Audit of Diabetes Care at Al Wakra Health Center, Qatar,NAZAR RAWHYA, AL ANSARI YOUSSEF, MOHAMAD SALEM and ABDULMAJEED AHMAD
Abstract
Introduction: Diabetes is a chronic illness that requires continuing medical care. Patient health education and self management aim to, prevent acute complications and to reduce the risk of long term complications. Diabetic care is a complex proces and requires many issues beyond glycemic control. This study was conducted to assess quality of diabetic care in the diabetic clinic at Al Wakra Health Center and to deter-mine some factors that may affect quality of this care.

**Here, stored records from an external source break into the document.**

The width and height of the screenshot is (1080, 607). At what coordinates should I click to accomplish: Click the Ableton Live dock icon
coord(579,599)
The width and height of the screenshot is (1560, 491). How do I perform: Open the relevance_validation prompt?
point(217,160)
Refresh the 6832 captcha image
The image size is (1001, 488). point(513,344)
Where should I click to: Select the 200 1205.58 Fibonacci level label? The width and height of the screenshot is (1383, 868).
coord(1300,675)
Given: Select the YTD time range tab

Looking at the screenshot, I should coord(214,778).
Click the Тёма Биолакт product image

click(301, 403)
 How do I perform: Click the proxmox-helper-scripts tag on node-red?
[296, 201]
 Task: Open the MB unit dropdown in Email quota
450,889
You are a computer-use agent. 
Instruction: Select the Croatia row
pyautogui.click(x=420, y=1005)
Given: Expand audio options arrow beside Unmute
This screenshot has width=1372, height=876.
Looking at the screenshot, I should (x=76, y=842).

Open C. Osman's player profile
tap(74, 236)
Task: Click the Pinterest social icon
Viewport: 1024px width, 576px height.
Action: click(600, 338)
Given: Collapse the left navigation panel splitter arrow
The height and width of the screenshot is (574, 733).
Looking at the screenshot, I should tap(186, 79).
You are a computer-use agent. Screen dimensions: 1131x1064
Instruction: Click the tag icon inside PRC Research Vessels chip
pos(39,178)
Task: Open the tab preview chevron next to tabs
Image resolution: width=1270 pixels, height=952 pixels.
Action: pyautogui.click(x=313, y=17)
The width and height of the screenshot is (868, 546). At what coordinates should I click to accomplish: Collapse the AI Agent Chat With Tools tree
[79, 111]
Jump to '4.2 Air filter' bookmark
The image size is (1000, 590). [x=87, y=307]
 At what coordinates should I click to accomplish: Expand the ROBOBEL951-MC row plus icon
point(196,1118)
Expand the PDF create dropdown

Methodology: It is a descriptive cross-sectional study. The target population was all diabetic patients (Type 2) meet the inclusion criteria and registered in the center. The structure of diabetic care was assessed by two checklists, the first checklist is for the essential items of care (thirteen items) and the second one is for the less essential items (ten items). The indicators of the process of diabetic care was assessed by a scoring system depends on ten items for standard diabetic care by the primary care physicians in the past year. Assessment of outcome was undertaken according to an international quality assurance protocol and includes: The degree of diabetic control, obesity, smoking among the diabetic patients and control of blood pressure. We added HbA1c to this list. Another questionnaire was designed to determine factors that may affect quality of care and related to patients knowledge and attitudes and divided into 4 sections, personal data, patient knowledge about diabetes and patient attitude toward care and clinical and biochemical assessments. A pilot study was carried out to test the questionnaires. Epi-info. 6 statistical Package was used for data entry and statistical analysis. Chi square or Fisher exact tests were used to test the significance and p value <0.05 was considered significant.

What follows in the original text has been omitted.